TASK TO CARRY OUT -> Whenever a line of the data below holds the string "checkbox", copy that line.
-*-*-
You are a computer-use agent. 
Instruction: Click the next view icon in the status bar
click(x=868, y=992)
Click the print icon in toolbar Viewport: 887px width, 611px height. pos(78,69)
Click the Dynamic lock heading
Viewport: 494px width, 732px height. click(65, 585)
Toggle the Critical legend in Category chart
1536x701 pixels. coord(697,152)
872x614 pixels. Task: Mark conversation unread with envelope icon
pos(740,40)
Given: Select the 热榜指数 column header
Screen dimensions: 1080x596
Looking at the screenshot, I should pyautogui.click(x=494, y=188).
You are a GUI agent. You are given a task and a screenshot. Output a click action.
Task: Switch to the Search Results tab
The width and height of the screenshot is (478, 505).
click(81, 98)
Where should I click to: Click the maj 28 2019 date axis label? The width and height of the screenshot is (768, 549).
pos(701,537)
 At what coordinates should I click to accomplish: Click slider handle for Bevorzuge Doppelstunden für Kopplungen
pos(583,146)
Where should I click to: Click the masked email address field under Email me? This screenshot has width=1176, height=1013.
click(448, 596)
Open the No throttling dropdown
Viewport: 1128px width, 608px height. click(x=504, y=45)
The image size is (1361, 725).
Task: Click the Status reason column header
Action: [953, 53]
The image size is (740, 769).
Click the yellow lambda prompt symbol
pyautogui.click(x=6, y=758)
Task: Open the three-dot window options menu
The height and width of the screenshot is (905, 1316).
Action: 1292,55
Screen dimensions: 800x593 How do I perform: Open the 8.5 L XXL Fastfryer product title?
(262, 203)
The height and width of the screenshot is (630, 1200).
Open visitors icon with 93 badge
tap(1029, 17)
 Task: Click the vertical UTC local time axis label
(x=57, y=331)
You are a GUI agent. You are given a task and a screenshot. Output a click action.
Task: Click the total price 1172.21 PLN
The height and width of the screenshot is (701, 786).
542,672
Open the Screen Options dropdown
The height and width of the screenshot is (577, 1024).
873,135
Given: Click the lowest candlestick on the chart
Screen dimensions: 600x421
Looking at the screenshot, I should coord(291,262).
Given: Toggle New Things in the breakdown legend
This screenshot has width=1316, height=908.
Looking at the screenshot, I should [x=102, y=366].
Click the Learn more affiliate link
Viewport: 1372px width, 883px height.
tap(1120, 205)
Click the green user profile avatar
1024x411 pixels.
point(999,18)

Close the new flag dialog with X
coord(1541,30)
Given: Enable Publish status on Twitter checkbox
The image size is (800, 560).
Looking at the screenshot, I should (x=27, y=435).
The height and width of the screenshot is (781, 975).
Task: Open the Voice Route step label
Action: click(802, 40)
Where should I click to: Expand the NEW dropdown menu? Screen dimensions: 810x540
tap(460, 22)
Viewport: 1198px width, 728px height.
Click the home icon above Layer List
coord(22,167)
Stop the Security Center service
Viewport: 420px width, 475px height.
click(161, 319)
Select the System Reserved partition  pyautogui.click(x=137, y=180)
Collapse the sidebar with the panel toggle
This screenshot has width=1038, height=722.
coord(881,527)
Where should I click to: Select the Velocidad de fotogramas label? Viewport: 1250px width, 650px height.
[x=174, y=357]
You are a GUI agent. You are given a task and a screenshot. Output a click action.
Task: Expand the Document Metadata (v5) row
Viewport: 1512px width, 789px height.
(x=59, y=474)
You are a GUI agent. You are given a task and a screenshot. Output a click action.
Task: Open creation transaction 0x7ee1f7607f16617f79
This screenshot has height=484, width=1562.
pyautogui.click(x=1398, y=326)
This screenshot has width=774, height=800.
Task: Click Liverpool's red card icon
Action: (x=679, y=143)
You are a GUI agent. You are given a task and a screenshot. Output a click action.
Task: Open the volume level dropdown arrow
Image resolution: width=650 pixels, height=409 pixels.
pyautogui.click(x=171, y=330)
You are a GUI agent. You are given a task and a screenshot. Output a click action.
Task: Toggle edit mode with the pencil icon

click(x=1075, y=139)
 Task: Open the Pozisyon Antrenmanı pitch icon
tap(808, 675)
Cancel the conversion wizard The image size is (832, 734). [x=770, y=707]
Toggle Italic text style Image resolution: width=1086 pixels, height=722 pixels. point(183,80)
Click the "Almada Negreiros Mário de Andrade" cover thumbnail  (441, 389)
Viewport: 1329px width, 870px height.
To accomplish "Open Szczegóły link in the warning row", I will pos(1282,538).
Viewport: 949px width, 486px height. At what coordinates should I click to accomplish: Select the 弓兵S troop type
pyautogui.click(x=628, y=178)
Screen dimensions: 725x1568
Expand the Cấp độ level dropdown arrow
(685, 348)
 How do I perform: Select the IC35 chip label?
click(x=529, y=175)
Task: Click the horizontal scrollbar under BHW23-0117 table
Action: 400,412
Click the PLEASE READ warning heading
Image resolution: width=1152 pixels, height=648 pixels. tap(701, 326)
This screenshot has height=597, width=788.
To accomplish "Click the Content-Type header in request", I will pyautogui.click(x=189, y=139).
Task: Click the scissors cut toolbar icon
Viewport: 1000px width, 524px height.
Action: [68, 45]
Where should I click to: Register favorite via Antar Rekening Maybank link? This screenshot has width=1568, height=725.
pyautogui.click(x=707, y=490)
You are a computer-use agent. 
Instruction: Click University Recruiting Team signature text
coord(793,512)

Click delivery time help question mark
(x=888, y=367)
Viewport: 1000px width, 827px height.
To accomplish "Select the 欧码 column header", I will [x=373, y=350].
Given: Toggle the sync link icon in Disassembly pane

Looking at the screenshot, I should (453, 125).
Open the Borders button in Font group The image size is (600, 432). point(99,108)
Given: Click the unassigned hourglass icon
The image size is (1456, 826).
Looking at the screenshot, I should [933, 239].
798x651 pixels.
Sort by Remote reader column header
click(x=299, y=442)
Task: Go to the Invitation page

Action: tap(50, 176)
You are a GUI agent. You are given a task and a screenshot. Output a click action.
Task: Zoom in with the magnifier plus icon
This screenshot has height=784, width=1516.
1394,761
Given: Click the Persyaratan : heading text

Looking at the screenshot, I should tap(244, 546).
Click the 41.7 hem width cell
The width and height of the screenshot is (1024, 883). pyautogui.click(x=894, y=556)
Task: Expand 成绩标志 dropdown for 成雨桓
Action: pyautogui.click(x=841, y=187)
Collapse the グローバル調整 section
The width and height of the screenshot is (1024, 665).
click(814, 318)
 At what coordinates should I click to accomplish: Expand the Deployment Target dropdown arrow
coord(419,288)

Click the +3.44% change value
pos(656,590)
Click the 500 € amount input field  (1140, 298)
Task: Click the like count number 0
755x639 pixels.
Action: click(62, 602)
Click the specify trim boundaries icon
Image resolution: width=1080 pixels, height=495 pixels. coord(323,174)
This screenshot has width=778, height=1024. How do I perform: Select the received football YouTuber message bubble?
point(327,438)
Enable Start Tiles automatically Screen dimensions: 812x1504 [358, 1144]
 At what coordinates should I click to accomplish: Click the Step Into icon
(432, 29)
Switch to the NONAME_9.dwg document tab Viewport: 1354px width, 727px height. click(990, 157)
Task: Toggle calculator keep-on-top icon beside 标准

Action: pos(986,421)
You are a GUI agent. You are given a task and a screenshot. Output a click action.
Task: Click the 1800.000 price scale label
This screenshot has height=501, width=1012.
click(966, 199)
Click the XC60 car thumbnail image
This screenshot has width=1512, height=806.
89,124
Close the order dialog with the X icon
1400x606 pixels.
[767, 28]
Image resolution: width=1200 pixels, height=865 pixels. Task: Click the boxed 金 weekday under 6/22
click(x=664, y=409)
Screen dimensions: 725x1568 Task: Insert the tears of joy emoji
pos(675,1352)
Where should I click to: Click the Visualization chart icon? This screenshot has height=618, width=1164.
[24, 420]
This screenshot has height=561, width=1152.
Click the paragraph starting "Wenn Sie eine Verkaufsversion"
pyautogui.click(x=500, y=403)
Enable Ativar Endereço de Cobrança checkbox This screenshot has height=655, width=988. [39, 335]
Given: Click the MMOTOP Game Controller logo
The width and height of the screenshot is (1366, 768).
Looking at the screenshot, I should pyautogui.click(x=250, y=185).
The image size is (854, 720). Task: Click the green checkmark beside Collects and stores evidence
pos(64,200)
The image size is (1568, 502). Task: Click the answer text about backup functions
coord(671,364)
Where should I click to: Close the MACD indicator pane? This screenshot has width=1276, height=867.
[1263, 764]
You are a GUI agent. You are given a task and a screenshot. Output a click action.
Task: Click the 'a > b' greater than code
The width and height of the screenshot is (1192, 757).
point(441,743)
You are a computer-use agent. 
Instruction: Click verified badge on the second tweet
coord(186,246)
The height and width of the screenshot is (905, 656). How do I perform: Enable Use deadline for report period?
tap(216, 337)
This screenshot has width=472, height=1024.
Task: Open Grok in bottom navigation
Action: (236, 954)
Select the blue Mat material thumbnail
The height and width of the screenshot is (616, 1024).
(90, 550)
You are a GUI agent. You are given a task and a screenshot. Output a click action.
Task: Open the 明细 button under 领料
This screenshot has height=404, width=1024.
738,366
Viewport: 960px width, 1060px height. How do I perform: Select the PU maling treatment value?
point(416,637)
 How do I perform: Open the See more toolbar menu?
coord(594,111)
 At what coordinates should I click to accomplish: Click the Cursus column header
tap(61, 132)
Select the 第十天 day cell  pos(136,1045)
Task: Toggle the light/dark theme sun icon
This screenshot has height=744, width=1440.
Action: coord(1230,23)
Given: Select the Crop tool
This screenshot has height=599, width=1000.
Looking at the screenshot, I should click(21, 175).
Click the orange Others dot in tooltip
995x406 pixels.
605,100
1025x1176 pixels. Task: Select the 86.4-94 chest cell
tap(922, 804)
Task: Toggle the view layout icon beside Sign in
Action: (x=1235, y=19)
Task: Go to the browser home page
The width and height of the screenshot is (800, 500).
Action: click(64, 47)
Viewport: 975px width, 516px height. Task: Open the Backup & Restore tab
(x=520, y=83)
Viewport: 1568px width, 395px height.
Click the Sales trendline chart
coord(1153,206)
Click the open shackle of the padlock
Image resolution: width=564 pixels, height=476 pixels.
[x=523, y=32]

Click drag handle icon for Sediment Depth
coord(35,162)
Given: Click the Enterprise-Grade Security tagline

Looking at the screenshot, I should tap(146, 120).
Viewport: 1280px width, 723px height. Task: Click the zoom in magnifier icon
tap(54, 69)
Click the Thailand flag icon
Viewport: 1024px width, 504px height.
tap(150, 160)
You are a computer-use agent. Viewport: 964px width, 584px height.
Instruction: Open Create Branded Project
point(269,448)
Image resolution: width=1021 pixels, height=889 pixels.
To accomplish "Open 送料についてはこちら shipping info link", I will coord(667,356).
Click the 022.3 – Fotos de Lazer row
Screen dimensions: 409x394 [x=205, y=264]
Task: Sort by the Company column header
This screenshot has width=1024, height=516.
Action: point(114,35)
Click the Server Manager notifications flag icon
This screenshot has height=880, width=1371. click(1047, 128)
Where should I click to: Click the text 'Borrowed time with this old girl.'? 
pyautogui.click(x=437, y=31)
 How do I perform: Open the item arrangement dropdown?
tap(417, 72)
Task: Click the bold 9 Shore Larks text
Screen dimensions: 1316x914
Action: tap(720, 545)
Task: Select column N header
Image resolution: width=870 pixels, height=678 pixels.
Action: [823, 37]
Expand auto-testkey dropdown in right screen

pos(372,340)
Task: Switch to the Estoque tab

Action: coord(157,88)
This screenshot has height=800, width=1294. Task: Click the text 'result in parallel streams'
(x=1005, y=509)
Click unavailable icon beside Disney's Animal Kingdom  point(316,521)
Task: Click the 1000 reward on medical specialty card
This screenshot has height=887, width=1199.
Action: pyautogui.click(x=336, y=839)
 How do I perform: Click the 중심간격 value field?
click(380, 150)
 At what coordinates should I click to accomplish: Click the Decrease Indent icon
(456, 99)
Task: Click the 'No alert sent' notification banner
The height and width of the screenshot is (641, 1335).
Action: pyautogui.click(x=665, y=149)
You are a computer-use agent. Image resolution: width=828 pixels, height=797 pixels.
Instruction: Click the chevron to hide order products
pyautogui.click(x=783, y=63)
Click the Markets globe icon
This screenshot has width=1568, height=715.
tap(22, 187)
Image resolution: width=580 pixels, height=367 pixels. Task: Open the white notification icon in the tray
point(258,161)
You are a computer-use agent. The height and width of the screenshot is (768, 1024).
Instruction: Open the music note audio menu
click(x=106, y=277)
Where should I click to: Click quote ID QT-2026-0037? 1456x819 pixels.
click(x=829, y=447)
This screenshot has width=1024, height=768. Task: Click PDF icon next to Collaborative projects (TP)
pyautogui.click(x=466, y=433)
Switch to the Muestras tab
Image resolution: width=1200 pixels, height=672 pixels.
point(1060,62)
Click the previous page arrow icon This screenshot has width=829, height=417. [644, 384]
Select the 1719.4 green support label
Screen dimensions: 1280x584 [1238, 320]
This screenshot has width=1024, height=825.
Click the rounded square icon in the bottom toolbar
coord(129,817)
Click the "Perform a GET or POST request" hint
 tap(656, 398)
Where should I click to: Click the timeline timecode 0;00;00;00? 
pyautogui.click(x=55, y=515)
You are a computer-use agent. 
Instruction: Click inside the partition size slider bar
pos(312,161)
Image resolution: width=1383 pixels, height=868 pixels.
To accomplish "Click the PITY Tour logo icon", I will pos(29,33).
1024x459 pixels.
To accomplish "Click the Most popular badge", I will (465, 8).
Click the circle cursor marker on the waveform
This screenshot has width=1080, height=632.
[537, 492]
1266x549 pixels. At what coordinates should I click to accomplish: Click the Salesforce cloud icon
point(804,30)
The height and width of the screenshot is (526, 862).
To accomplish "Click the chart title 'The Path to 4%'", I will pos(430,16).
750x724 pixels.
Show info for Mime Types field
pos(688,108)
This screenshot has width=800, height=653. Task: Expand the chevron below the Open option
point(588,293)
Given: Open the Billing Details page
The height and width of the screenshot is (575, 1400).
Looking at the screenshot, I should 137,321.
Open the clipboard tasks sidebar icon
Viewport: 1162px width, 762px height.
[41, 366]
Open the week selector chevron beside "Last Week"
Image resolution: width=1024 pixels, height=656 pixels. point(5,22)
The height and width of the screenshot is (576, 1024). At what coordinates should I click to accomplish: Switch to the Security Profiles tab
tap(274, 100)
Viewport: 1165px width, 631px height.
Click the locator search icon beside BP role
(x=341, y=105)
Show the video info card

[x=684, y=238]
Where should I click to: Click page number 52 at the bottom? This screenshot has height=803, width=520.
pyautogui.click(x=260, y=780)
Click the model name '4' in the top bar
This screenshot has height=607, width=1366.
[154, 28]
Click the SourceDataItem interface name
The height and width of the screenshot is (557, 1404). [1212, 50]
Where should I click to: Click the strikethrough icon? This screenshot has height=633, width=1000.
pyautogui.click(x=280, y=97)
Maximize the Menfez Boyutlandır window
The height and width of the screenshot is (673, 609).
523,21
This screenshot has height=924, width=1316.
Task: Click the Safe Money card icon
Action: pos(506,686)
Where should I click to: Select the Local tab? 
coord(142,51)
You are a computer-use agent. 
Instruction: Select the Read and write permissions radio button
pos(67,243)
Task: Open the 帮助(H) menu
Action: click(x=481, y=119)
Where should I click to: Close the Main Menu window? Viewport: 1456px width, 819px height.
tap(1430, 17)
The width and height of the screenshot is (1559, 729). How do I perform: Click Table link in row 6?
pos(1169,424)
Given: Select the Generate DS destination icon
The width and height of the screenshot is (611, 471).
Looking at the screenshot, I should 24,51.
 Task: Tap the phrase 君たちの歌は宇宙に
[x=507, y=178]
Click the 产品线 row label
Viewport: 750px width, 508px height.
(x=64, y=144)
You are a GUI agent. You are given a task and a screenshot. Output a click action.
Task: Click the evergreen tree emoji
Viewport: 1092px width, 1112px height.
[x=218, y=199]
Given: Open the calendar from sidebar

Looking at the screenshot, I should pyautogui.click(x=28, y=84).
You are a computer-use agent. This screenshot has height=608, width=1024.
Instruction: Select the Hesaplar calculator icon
-*-*-
ANSWER SPACE ->
Given: Enable Publish status on Twitter checkbox
Enable Ativar Endereço de Cobrança checkbox This screenshot has height=655, width=988. [39, 335]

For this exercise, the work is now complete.